An average weekly intake of greater than 21 units or an average daily intake of greater
than 3 units (males), or defined as an average weekly intake of greater than 14 units or an
average daily intake of greater than 2 units (females). One unit is equivalent to a half
pint (220 mL) of beer or 1 measure (25 mL) of spirits or 1 glass (125 mL) of wine.

- The subject has participated in a clinical trial and has received an investigational
product within 3 month prior to the first investigational product dosing day in the
current study.

- Exposure to more than four new chemical entities within 12 months prior to the first
investigational product dosing day.

- Use of prescription or non prescription drugs, including vitamins, herbal and dietary
supplements (including St John's Wort) within 7 days (or 14 days if the drug is a
potential enzyme inducer) or 5 half lives (whichever is longer) prior to receiving the
first dose of the investigational product, unless in the opinion of the Investigator
and GSK Medical Monitor the medication will not interfere with the study procedures or
compromise subject safety.

- History of sensitivity to any of the investigational products, or components thereof
or a history of drug or other allergy that, in the opinion of the Investigator or GSK
Medical Monitor, contraindicates their participation in the study.

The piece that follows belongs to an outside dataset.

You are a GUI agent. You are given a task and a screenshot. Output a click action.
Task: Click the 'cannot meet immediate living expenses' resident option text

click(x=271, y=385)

- Where participation in the study would result in donation of blood or blood products
in excess of 600 mL within a 56 day period.

- Unwillingness or inability to follow the procedures outlined in the protocol.

- History or presence of clinically significant cardiac arrhythmias, or other clinically
significant cardiac disease.

- Smokers confirmed by a positive urinary cotinine test (greater than the local
laboratory lower limit of quantification [LLQ] of 200 ng/mL or lower). Urine cotinine
levels will be measured during Screening and at Baseline.

- Consumption of Seville oranges (including marmalade) and/or grapefruit and/or Chinese
grapefruit (pomelo) and/or grapefruit hybrids and/or exotic citrus fruits and/or their
fruit juices from 7 days prior to the first investigational product dosing day.

- Consumption of red wine from 7 days prior to the first investigational product dosing
day.

For Part B only:

- Abnormal Allen's test for adequate collateral blood flow to the hand.

- Previous inclusion in a research and/or medical protocol involving nuclear medicine,
PET or radiological investigations with significant radiation burden (a significant
radiation burden being defined as International Commission on Radiological Protection
(ICRP) Category IIb or above: No more than 10 mSv in addition to natural background
radiation, in the previous 3 years including the dose from this study).

- Family history of cancer (one or more first degree relative diagnosed before the age
of 55 years, inclusive).

- History of or suffers from claustrophobia or feels that they will be unable to lie
still on their back in the PET camera for a period of approximately 2 hours.

- History of neurological or psychiatric conditions (e.g., stroke, traumatic brain
injury, epilepsy, space occupying lesions, multiple sclerosis, Parkinson's disease,
vascular dementia, transient ischaemic attack, schizophrenia, major depression, etc)
that may influence the outcome or analysis of the scan results.

- Presence of a cardiac pacemaker or other electronic device or ferromagnetic metal
foreign bodies in vulnerable positions as assessed by a standard pre MRI questionnaire
supported by plain X rays where appropriate.

- Abnormal blood clotting profile, i.e., prolonged prothrombin time (INR).